室内には土間があり、外から帰宅したら足を洗うこともできます。
居間にいる建て主さんからも、玄関ホールを介してプレイルームにいるワンちゃんたちからも常に姿が見えるようにしています。
開放性が大いにある古民家では冬場の寒さの解消は必須です。
度重なるリフォームで板金やサイディングになってしまったところを剥がし、断熱施工の上、下見板にしました。
また、木が動くことからアルミサッシが開かなくなっていたところが多数ありましたので、アルミサッシのものを全て取り除き、のちのメンテナンスのことも考えて、建具職人さん達による造作でペアガラス木建具に変更しました。
縁側の建具周りは外観のバランスを失わないよう、既存建具の補修を行いました。内側に夏の陽射しを和らげる為に、また冬の寒さや結露を防止する為に猫間障子を新設しました。

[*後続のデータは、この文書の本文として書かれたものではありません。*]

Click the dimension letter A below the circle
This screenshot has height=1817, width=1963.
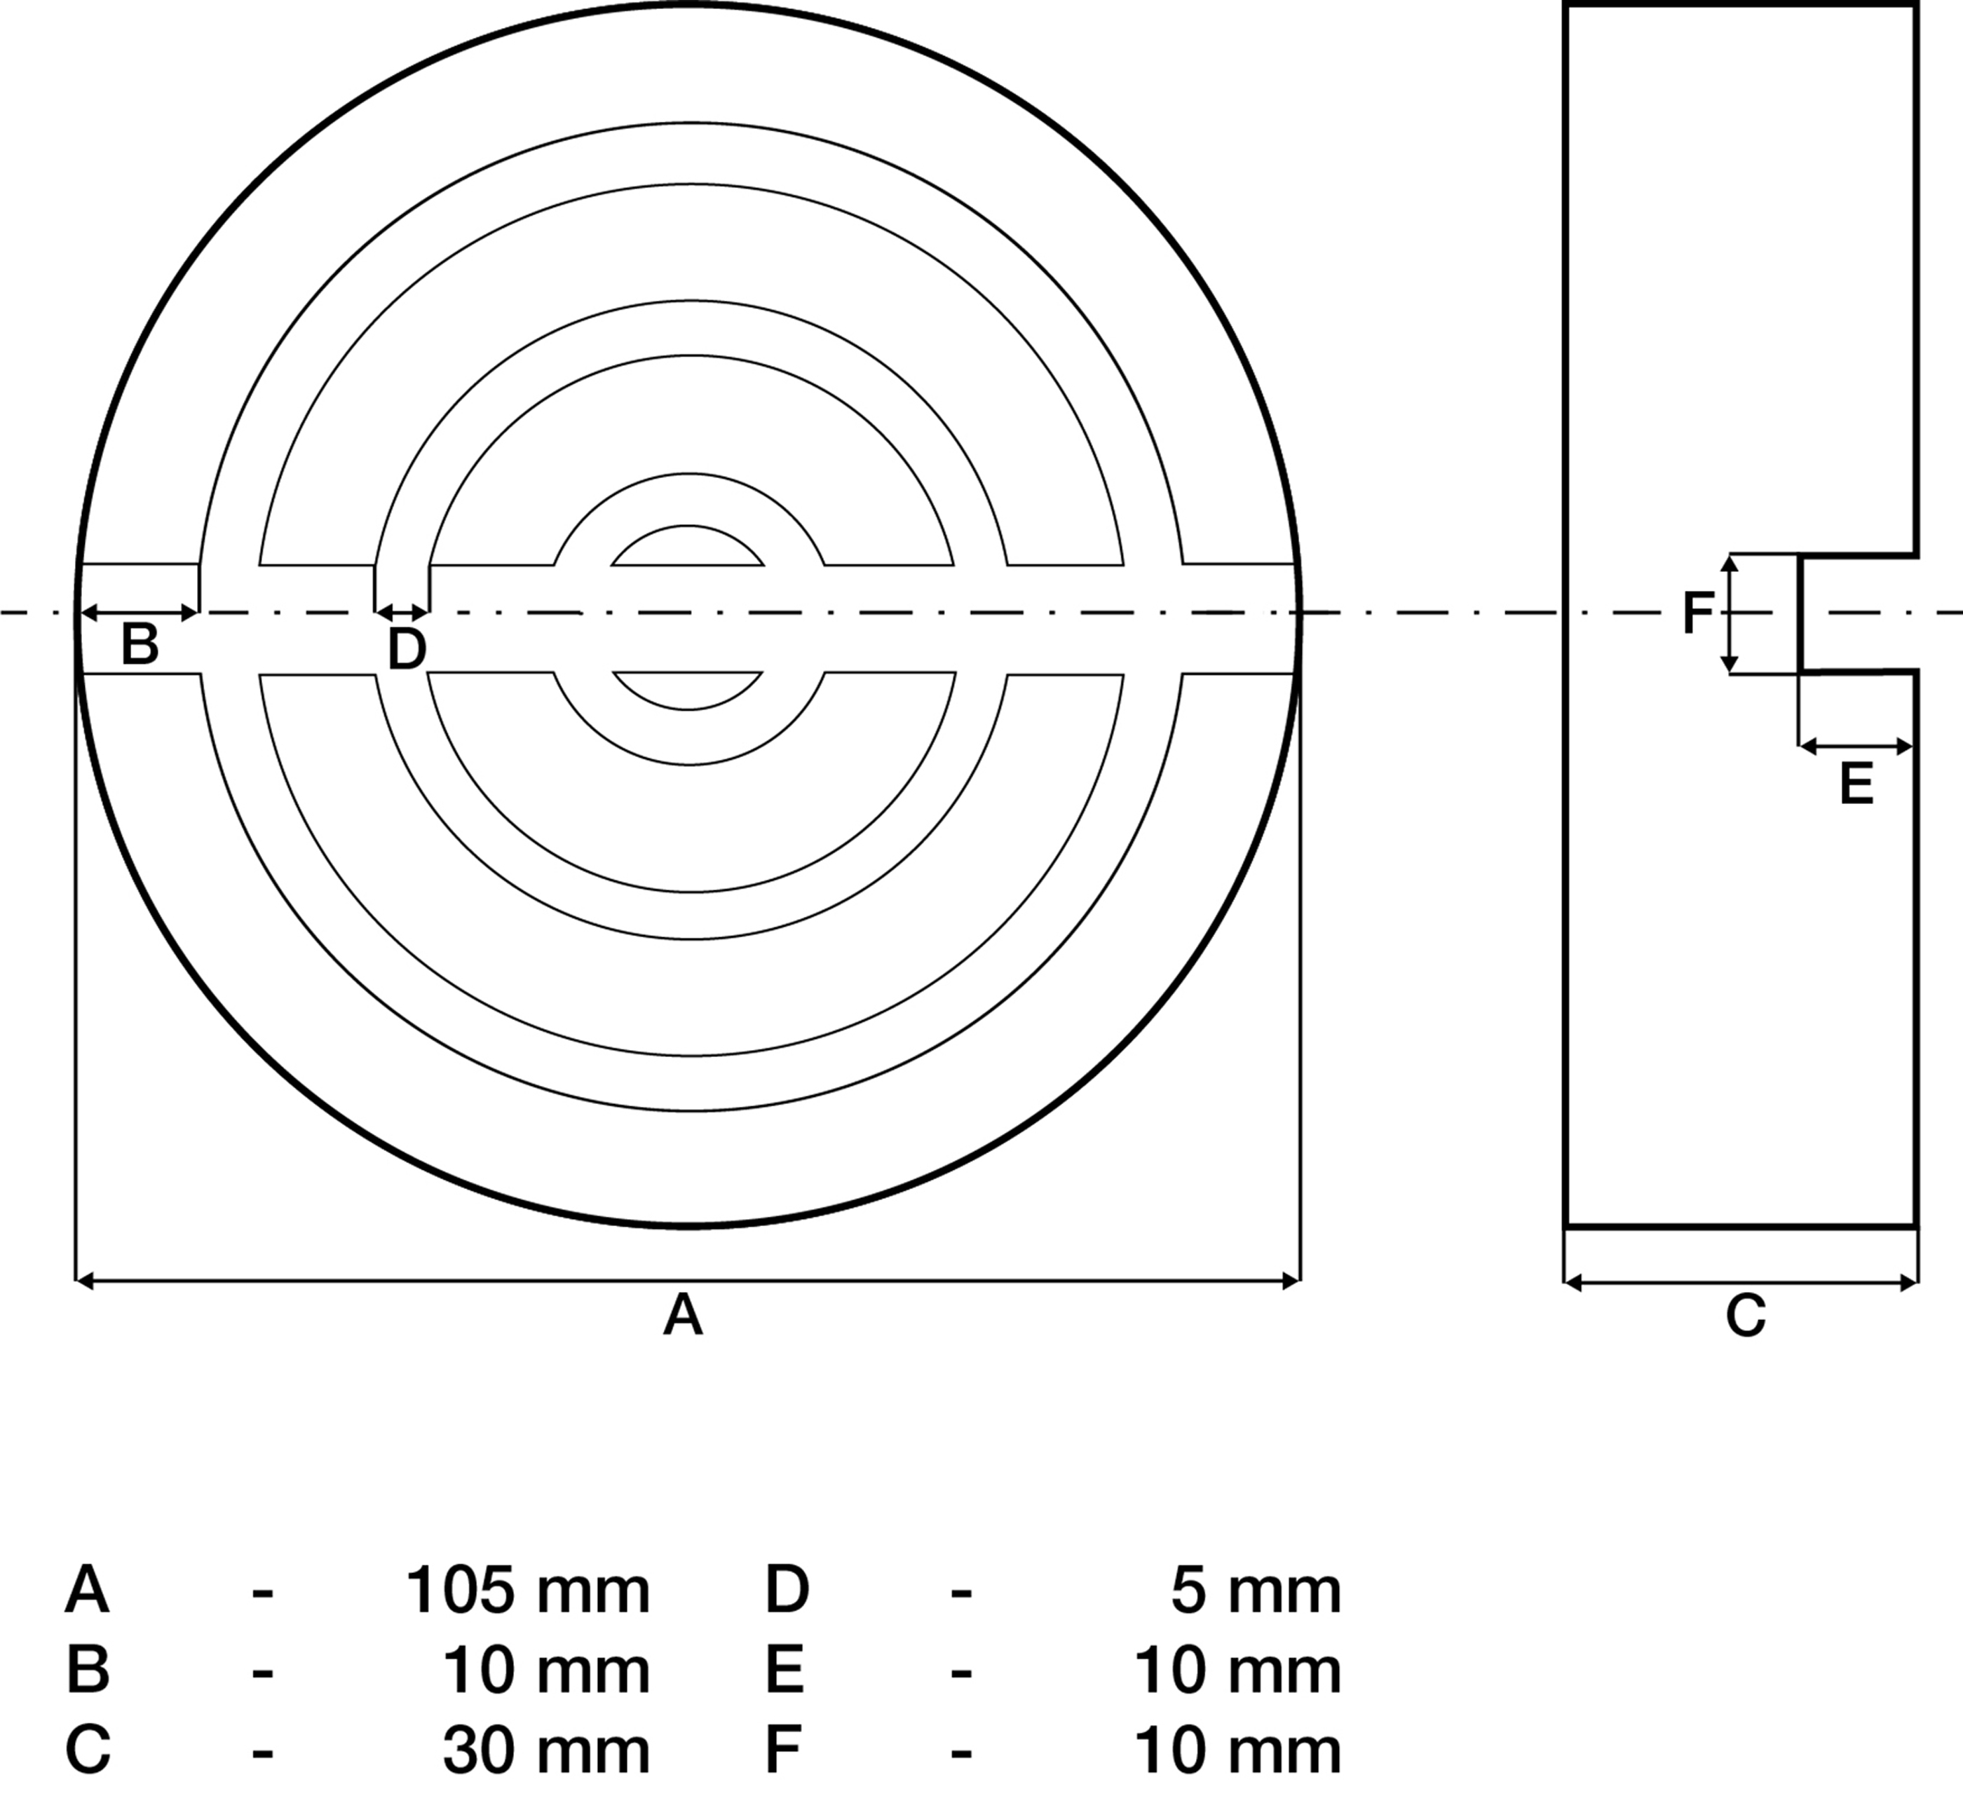pyautogui.click(x=683, y=1316)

デザインや使い勝手などもさることながら、構造補正を優先し、これからあと200年は何もせず、持ってほしいという想いもあって木のこと、材料のこと、職人さん達とチームを組みながら工事着手しました。
木の温もりを感じながら、光と風が透る住まいになりました。
使い易くなった住まいで、近くに住む娘さん達が頻繁に泊りに来たりするようになったとお聞きして嬉しく思って居ます。
冬場の寒さと埃があちらこちらから出て来て掃除がし難い現状から寒さの解消と掃除のし易い住まいということで、寒さ対策については断熱施工や建具を工夫し、掃除については細かな材が全て見えることが古民家の良さでもありますが、天井を付けるなどして手が届かないようなところはなるべく綺麗な状況に保てるようにしました。
冬場、ダウンコートを着なくてはいけないような気温になる部屋だったのが、今は朝起きて、ほんのり温かいとのことです。暖房の効きもよく、薄着で過ごされて居ます。
掃除の為に付けた天井内に設備配管を隠ぺいしたのでスッキリしました。
まだ竣工していない時期に、無垢材が入って来るのを見たり、職人さんの手仕事が現場で見ることができたことに感激して一緒に選ぶ材木ひとつにしてもとても楽しんでいただきました。
朝・夕を奧様やご主人の手料理でご一緒する時間が長く、家族のように一緒に居られたことに感謝しています。